Judith Grace me regaló una mecedora. De madera y con respaldo de bejuco. Una mecedora  netamente mexicana. Ahí me sentaré a oficiar el ritual de lo que me reste de vida: el ritual de la amistad.

Por culpa del Covid-19, ese misterio que me ha arrebatado seis amigos en pocas semanas, hoy me siento en la mecedora de Judith Grace con menos amigos en el alma. Se me han muerto Alfredo, Norma, Alférez, Diana, Paco y mi hermano entrañable Toño Mondragón, un genio de los datos banales, que fue Secretario Particular de Porfirio Muñoz Ledo, y se murió en Laredo Texas, olvidado e incomprendido. Días antes estuvo en mi casa y rendimos honores a la amistad con una botella de Glenfiddich 18 años. “Ya me puedo morir, Eloy, ya me puedo morir”. Y yo como siempre irónico: “no seas pendejo, Toño, nos quedan muchos años para pelearnos”. 

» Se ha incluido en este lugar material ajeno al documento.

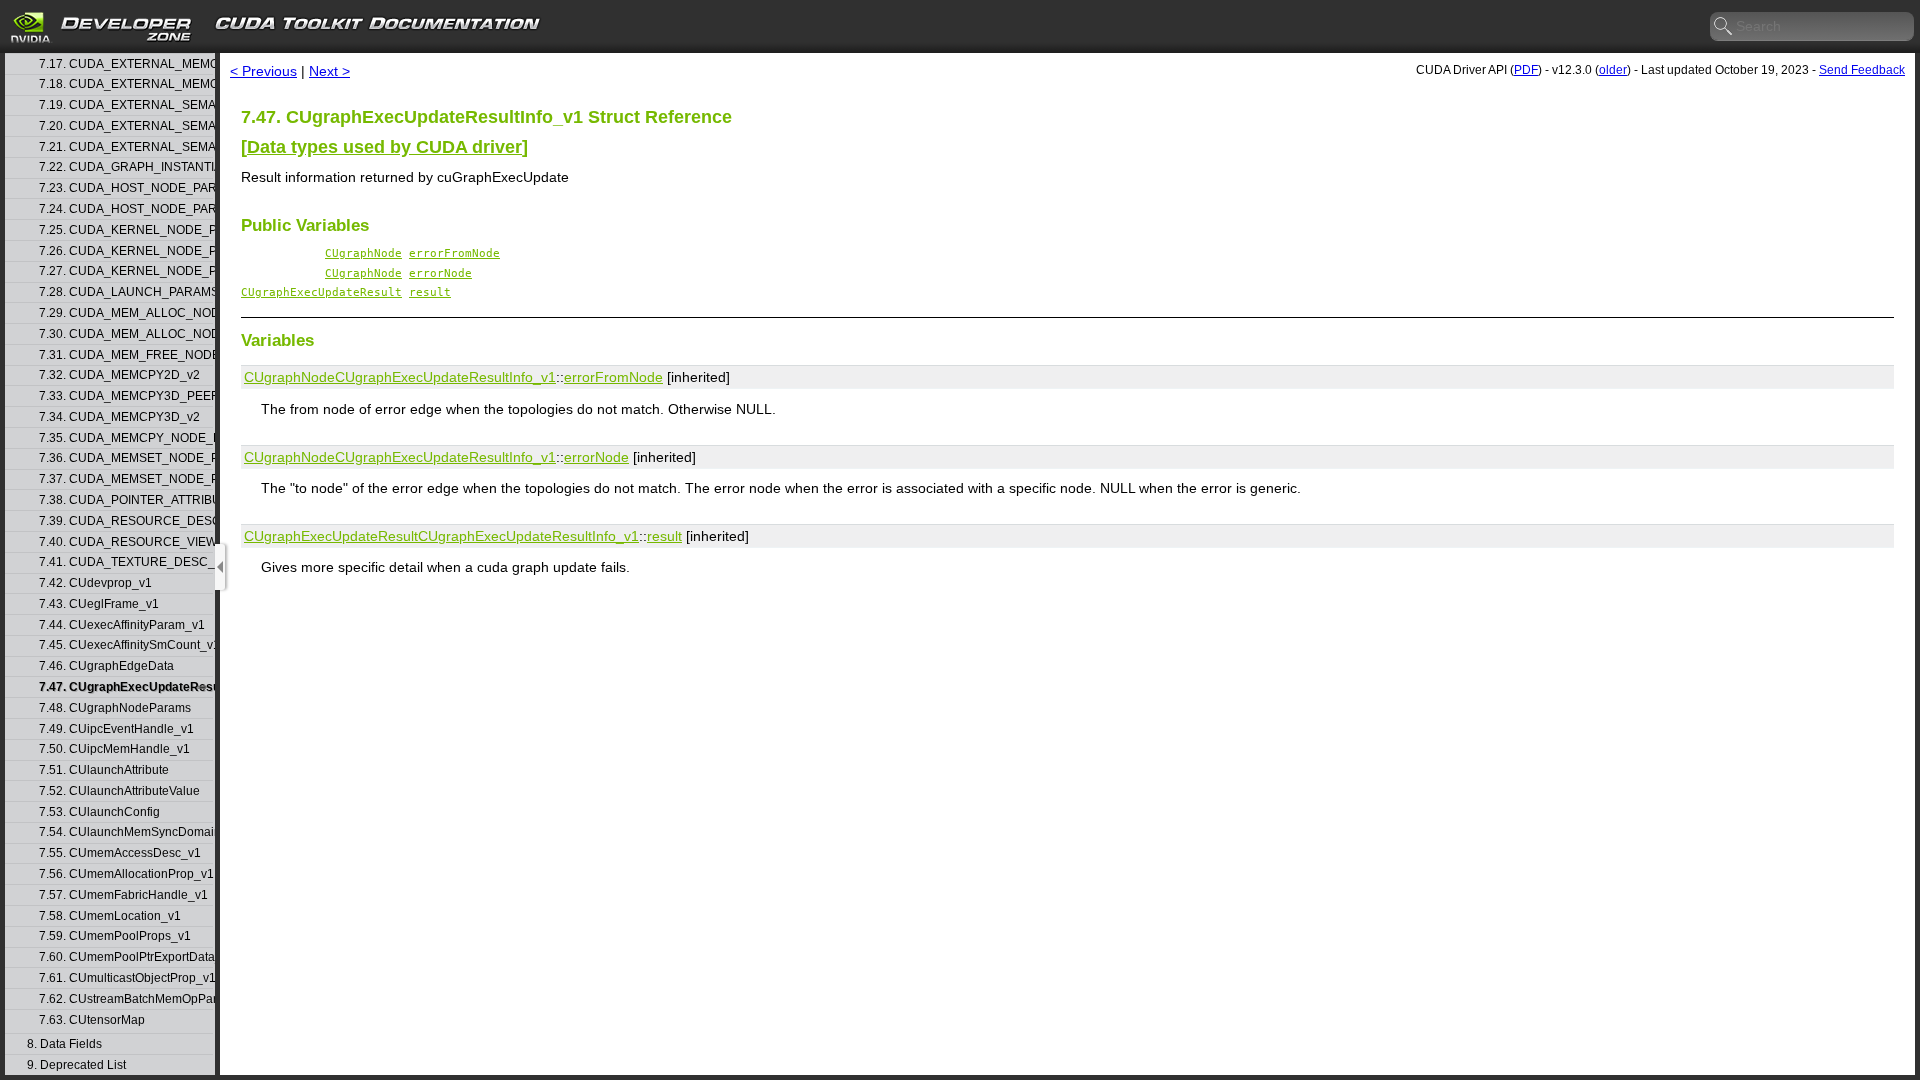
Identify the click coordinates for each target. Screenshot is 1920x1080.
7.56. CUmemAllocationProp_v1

Judith Grace fue Miss México, una bella inteligencia que aprecia el valor del afecto, y que en un arranque de sinceridad y de desprendimiento generoso, me regaló la mecedora que le había dado su hermano. Yo se la acepté con una lagrima y mi mano tendida. En Miami Judith es una celebridad, y en Monterrey es profeta en su tierra. 

Judith es una amiga a quien aprecio profundamente. Se desprendió de una mecedora, como quien se desprende de un pedazo de su corazón y dice: siéntate en una nube de nostalgia, y sueña en un mundo donde no hay virus letales, ni muertes intempestivas y déjate llevar por el arrullo de la vida.

No sé cuánto tiempo me reste en el mundo, todo se ha vuelto tan incierto, tan impredecible, tan miserable, que lo único certero es el cariño de una amiga como Judith Grace. Dios o la suerte o el destino, la guarde por muchos años y a mi me deje mecerme en su mecedora de bejuco, para recordar a los amigos que se fueron. Mañana hablaremos de política o de grilla o de lo que se les antoje, hoy hablo de la mecedora que me regaló mi amiga Judith, una mujer a quien tributo mi afecto y mi corazón lastimado.